Editors at National Review Online assess President Donald Trump’s legal arguments supporting his tariffs.

The Supreme Court on Wednesday heard arguments in two cases challenging Donald Trump’s “emergency” tariffs imposed under the International Emergency Economic Powers Act of 1977 (IEEPA). Three categories of tariffs are at issue: the worldwide 10 percent tariff, the retaliatory “liberation day” tariffs aimed at closing trade deficits in goods, and tariffs on Mexico, Canada, and China that aim to retaliate for fentanyl trafficking. Solicitor General John Sauer faced some hard questioning, and rightly so.

The Court should rule that the congressional power to tax — the very core of the Article I power of the legislature — cannot be delegated without clear and unambiguous statutory language and identifiable limiting principles.

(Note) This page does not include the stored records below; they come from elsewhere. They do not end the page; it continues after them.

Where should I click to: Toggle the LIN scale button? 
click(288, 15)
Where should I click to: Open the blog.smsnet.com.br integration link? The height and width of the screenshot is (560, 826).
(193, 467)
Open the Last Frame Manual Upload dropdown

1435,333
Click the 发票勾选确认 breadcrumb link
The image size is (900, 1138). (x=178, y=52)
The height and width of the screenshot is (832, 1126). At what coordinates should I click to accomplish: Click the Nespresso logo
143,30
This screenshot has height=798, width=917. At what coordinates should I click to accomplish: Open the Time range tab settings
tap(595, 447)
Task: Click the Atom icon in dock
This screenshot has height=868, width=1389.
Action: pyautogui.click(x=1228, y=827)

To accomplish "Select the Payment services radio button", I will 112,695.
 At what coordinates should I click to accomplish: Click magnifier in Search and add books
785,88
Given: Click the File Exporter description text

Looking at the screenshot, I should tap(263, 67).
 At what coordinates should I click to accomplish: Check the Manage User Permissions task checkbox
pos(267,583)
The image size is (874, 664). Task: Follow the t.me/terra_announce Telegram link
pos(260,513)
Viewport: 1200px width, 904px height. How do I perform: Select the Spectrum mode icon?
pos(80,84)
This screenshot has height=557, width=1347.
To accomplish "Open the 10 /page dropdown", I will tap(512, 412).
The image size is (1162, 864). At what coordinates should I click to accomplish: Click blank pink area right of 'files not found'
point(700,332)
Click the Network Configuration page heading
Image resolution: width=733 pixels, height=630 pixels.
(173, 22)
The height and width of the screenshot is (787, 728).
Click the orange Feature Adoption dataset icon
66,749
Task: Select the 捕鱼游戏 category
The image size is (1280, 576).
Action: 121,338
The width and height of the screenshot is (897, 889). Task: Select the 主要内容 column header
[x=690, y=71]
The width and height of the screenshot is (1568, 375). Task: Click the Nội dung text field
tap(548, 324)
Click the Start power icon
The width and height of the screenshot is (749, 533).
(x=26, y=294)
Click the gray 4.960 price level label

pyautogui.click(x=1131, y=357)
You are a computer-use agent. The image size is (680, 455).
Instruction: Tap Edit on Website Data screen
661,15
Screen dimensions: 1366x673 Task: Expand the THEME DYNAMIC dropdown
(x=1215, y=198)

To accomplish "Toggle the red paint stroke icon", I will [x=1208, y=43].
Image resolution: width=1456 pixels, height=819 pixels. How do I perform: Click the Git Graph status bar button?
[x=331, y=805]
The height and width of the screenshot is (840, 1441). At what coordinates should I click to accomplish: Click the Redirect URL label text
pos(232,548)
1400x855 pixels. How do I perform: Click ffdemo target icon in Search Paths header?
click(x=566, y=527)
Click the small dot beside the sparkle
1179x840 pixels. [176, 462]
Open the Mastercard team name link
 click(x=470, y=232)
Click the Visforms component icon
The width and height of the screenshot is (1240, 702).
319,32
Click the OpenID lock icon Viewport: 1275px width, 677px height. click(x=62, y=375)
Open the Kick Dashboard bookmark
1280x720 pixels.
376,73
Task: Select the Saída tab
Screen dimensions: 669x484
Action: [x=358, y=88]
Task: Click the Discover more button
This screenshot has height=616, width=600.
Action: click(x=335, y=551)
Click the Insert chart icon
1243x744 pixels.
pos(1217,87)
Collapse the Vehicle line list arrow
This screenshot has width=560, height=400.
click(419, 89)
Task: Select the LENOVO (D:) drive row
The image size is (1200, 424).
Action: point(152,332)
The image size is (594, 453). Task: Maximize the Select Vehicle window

IEEPA has nothing of the sort. It never mentions tariffs, taxes, or any synonym for them. No prior president has argued that IEEPA authorizes tariffs. The most that IEEPA says is that the president may “regulate” the “importation or exportation” of foreign goods during a non-wartime emergency. Broader powers are granted during wartime, when presidents may have more sweeping Article II authority of their own, but Sauer rightly conceded that the administration does not claim that presidents have any inherent authority to impose tariffs in peacetime. What they have must come from a statute.

Moreover, many other statutes do grant tariff-related powers to the president — but are much more carefully limited in doing so. Trump reached for IEEPA precisely so that he could circumvent all of those constraints while invoking an open-ended “emergency” that courts would be hesitant to review. That is precisely the sort of too-clever-by-half exploitation of vague-at-best statutory language that the Court has regularly rejected. As Justice Elena Kagan asked, if IEEPA’s powers are so broad, why would any president ever bother invoking any of the other statutory tools? Justice Samuel Alito expressed frustration that Trump had not cited other arguable sources of tariff authority, but it is not the Court’s job to opine on powers that the president has not invoked.